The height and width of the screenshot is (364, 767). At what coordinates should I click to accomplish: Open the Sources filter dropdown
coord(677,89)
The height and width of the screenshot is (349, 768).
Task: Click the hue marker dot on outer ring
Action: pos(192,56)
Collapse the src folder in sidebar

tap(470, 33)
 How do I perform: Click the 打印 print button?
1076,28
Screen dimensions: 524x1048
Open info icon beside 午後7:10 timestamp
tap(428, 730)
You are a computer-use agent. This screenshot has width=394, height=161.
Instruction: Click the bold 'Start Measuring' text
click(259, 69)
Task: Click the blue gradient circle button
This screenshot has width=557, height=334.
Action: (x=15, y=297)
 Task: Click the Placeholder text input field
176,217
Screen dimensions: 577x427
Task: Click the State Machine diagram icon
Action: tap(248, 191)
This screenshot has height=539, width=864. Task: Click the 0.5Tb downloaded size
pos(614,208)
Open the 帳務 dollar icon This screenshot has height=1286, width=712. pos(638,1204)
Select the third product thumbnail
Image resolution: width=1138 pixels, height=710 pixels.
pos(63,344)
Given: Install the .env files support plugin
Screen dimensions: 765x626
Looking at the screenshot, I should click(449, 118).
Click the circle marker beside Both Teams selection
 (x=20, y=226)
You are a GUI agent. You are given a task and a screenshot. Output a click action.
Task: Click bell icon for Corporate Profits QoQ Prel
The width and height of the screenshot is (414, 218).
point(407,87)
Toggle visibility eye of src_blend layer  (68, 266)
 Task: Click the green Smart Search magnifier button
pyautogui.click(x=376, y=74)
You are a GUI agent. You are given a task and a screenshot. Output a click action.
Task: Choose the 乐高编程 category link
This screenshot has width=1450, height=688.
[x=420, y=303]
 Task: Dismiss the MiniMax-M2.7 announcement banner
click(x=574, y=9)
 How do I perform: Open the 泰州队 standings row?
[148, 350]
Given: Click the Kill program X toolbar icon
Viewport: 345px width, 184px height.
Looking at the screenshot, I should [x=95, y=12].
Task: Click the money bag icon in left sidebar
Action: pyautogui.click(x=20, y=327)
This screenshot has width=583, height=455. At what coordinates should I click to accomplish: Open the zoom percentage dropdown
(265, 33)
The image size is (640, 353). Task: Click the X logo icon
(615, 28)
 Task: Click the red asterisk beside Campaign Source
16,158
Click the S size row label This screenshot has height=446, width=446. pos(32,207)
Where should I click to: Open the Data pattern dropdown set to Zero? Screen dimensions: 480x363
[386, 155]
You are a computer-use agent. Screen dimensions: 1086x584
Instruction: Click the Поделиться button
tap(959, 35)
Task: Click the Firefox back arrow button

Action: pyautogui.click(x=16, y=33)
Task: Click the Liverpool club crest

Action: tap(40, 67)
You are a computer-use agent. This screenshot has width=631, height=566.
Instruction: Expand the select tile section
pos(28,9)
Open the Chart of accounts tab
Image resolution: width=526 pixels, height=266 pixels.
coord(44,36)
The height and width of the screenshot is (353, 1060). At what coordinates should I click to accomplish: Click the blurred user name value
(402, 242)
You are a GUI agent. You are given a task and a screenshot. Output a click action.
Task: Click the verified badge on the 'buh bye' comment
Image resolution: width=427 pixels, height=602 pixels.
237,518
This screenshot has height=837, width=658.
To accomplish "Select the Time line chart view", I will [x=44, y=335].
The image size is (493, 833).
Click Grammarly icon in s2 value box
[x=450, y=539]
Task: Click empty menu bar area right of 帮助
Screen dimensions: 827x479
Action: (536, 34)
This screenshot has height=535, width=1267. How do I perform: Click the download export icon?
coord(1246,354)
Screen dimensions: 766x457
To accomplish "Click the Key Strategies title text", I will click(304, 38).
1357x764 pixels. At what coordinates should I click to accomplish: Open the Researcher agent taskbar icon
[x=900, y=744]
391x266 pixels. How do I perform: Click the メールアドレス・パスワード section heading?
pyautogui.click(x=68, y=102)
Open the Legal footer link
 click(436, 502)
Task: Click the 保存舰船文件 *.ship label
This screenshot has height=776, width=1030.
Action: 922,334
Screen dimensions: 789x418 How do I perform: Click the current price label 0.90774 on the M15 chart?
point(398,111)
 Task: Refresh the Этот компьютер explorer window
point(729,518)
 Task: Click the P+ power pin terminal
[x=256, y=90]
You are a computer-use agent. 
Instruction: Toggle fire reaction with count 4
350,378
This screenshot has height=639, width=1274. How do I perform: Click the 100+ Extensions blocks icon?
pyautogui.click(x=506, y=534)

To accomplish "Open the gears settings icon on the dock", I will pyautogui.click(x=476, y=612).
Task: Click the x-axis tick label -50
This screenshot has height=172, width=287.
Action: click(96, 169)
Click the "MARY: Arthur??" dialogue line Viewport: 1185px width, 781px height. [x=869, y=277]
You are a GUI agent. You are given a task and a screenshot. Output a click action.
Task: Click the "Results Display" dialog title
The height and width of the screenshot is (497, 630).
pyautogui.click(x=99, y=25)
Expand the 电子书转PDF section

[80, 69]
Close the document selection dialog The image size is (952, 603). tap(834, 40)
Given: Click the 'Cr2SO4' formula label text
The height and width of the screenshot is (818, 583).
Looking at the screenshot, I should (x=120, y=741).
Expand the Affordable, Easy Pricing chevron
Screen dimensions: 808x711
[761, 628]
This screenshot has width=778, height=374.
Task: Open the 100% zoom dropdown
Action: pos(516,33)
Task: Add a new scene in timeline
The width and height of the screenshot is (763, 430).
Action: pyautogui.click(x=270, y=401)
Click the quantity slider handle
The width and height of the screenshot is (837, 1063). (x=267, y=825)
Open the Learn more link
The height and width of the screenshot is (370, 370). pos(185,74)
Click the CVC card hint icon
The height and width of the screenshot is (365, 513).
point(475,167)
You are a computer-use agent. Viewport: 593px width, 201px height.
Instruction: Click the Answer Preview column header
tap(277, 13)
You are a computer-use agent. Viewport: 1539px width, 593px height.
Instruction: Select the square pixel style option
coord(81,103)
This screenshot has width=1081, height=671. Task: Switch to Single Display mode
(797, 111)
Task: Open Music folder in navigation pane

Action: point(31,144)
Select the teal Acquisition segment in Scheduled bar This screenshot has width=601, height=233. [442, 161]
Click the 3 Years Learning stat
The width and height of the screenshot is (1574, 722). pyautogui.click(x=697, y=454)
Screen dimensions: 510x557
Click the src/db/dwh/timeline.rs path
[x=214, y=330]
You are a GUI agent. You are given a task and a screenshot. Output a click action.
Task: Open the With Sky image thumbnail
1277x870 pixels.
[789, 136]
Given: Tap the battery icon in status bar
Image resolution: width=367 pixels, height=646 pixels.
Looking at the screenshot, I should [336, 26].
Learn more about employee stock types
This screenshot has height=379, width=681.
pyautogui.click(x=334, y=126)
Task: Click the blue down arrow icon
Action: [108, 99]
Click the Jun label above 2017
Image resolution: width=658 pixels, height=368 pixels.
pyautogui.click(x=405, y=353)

▶ **TASK DETAILS**:
The whole of the material should be restated word for word.

▶ **RESPONSE**:
The height and width of the screenshot is (364, 767). At what coordinates should I click to accomplish: Open the Sources filter dropdown
coord(677,89)
The height and width of the screenshot is (349, 768).
Task: Click the hue marker dot on outer ring
Action: pos(192,56)
Collapse the src folder in sidebar

tap(470, 33)
 How do I perform: Click the 打印 print button?
1076,28
Screen dimensions: 524x1048
Open info icon beside 午後7:10 timestamp
tap(428, 730)
You are a computer-use agent. This screenshot has width=394, height=161.
Instruction: Click the bold 'Start Measuring' text
click(259, 69)
Task: Click the blue gradient circle button
This screenshot has width=557, height=334.
Action: (x=15, y=297)
 Task: Click the Placeholder text input field
176,217
Screen dimensions: 577x427
Task: Click the State Machine diagram icon
Action: tap(248, 191)
This screenshot has height=539, width=864. Task: Click the 0.5Tb downloaded size
pos(614,208)
Open the 帳務 dollar icon This screenshot has height=1286, width=712. pos(638,1204)
Select the third product thumbnail
Image resolution: width=1138 pixels, height=710 pixels.
pos(63,344)
Given: Install the .env files support plugin
Screen dimensions: 765x626
Looking at the screenshot, I should click(449, 118).
Click the circle marker beside Both Teams selection
 (x=20, y=226)
You are a GUI agent. You are given a task and a screenshot. Output a click action.
Task: Click bell icon for Corporate Profits QoQ Prel
The width and height of the screenshot is (414, 218).
point(407,87)
Toggle visibility eye of src_blend layer  (68, 266)
 Task: Click the green Smart Search magnifier button
pyautogui.click(x=376, y=74)
You are a GUI agent. You are given a task and a screenshot. Output a click action.
Task: Choose the 乐高编程 category link
This screenshot has width=1450, height=688.
[x=420, y=303]
 Task: Dismiss the MiniMax-M2.7 announcement banner
click(x=574, y=9)
 How do I perform: Open the 泰州队 standings row?
[148, 350]
Given: Click the Kill program X toolbar icon
Viewport: 345px width, 184px height.
Looking at the screenshot, I should [x=95, y=12].
Task: Click the money bag icon in left sidebar
Action: pyautogui.click(x=20, y=327)
This screenshot has width=583, height=455. At what coordinates should I click to accomplish: Open the zoom percentage dropdown
(265, 33)
The image size is (640, 353). Task: Click the X logo icon
(615, 28)
 Task: Click the red asterisk beside Campaign Source
16,158
Click the S size row label This screenshot has height=446, width=446. pos(32,207)
Where should I click to: Open the Data pattern dropdown set to Zero? Screen dimensions: 480x363
[386, 155]
You are a computer-use agent. Screen dimensions: 1086x584
Instruction: Click the Поделиться button
tap(959, 35)
Task: Click the Firefox back arrow button

Action: pyautogui.click(x=16, y=33)
Task: Click the Liverpool club crest

Action: tap(40, 67)
You are a computer-use agent. This screenshot has width=631, height=566.
Instruction: Expand the select tile section
pos(28,9)
Open the Chart of accounts tab
Image resolution: width=526 pixels, height=266 pixels.
coord(44,36)
The height and width of the screenshot is (353, 1060). At what coordinates should I click to accomplish: Click the blurred user name value
(402, 242)
You are a GUI agent. You are given a task and a screenshot. Output a click action.
Task: Click the verified badge on the 'buh bye' comment
Image resolution: width=427 pixels, height=602 pixels.
237,518
This screenshot has height=837, width=658.
To accomplish "Select the Time line chart view", I will [x=44, y=335].
The image size is (493, 833).
Click Grammarly icon in s2 value box
[x=450, y=539]
Task: Click empty menu bar area right of 帮助
Screen dimensions: 827x479
Action: (536, 34)
This screenshot has height=535, width=1267. How do I perform: Click the download export icon?
coord(1246,354)
Screen dimensions: 766x457
To accomplish "Click the Key Strategies title text", I will click(304, 38).
1357x764 pixels. At what coordinates should I click to accomplish: Open the Researcher agent taskbar icon
[x=900, y=744]
391x266 pixels. How do I perform: Click the メールアドレス・パスワード section heading?
pyautogui.click(x=68, y=102)
Open the Legal footer link
 click(436, 502)
Task: Click the 保存舰船文件 *.ship label
This screenshot has height=776, width=1030.
Action: 922,334
Screen dimensions: 789x418 How do I perform: Click the current price label 0.90774 on the M15 chart?
point(398,111)
 Task: Refresh the Этот компьютер explorer window
point(729,518)
 Task: Click the P+ power pin terminal
[x=256, y=90]
You are a computer-use agent. 
Instruction: Toggle fire reaction with count 4
350,378
This screenshot has height=639, width=1274. How do I perform: Click the 100+ Extensions blocks icon?
pyautogui.click(x=506, y=534)

To accomplish "Open the gears settings icon on the dock", I will pyautogui.click(x=476, y=612).
Task: Click the x-axis tick label -50
This screenshot has height=172, width=287.
Action: click(96, 169)
Click the "MARY: Arthur??" dialogue line Viewport: 1185px width, 781px height. [x=869, y=277]
You are a GUI agent. You are given a task and a screenshot. Output a click action.
Task: Click the "Results Display" dialog title
The height and width of the screenshot is (497, 630).
pyautogui.click(x=99, y=25)
Expand the 电子书转PDF section

[80, 69]
Close the document selection dialog The image size is (952, 603). tap(834, 40)
Given: Click the 'Cr2SO4' formula label text
The height and width of the screenshot is (818, 583).
Looking at the screenshot, I should (x=120, y=741).
Expand the Affordable, Easy Pricing chevron
Screen dimensions: 808x711
[761, 628]
This screenshot has width=778, height=374.
Task: Open the 100% zoom dropdown
Action: pos(516,33)
Task: Add a new scene in timeline
The width and height of the screenshot is (763, 430).
Action: pyautogui.click(x=270, y=401)
Click the quantity slider handle
The width and height of the screenshot is (837, 1063). (x=267, y=825)
Open the Learn more link
The height and width of the screenshot is (370, 370). pos(185,74)
Click the CVC card hint icon
The height and width of the screenshot is (365, 513).
point(475,167)
You are a computer-use agent. Viewport: 593px width, 201px height.
Instruction: Click the Answer Preview column header
tap(277, 13)
You are a computer-use agent. Viewport: 1539px width, 593px height.
Instruction: Select the square pixel style option
coord(81,103)
This screenshot has width=1081, height=671. Task: Switch to Single Display mode
(797, 111)
Task: Open Music folder in navigation pane

Action: point(31,144)
Select the teal Acquisition segment in Scheduled bar This screenshot has width=601, height=233. [442, 161]
Click the 3 Years Learning stat
The width and height of the screenshot is (1574, 722). pyautogui.click(x=697, y=454)
Screen dimensions: 510x557
Click the src/db/dwh/timeline.rs path
[x=214, y=330]
You are a GUI agent. You are given a task and a screenshot. Output a click action.
Task: Open the With Sky image thumbnail
1277x870 pixels.
[789, 136]
Given: Tap the battery icon in status bar
Image resolution: width=367 pixels, height=646 pixels.
Looking at the screenshot, I should [336, 26].
Learn more about employee stock types
This screenshot has height=379, width=681.
pyautogui.click(x=334, y=126)
Task: Click the blue down arrow icon
Action: [108, 99]
Click the Jun label above 2017
Image resolution: width=658 pixels, height=368 pixels.
pyautogui.click(x=405, y=353)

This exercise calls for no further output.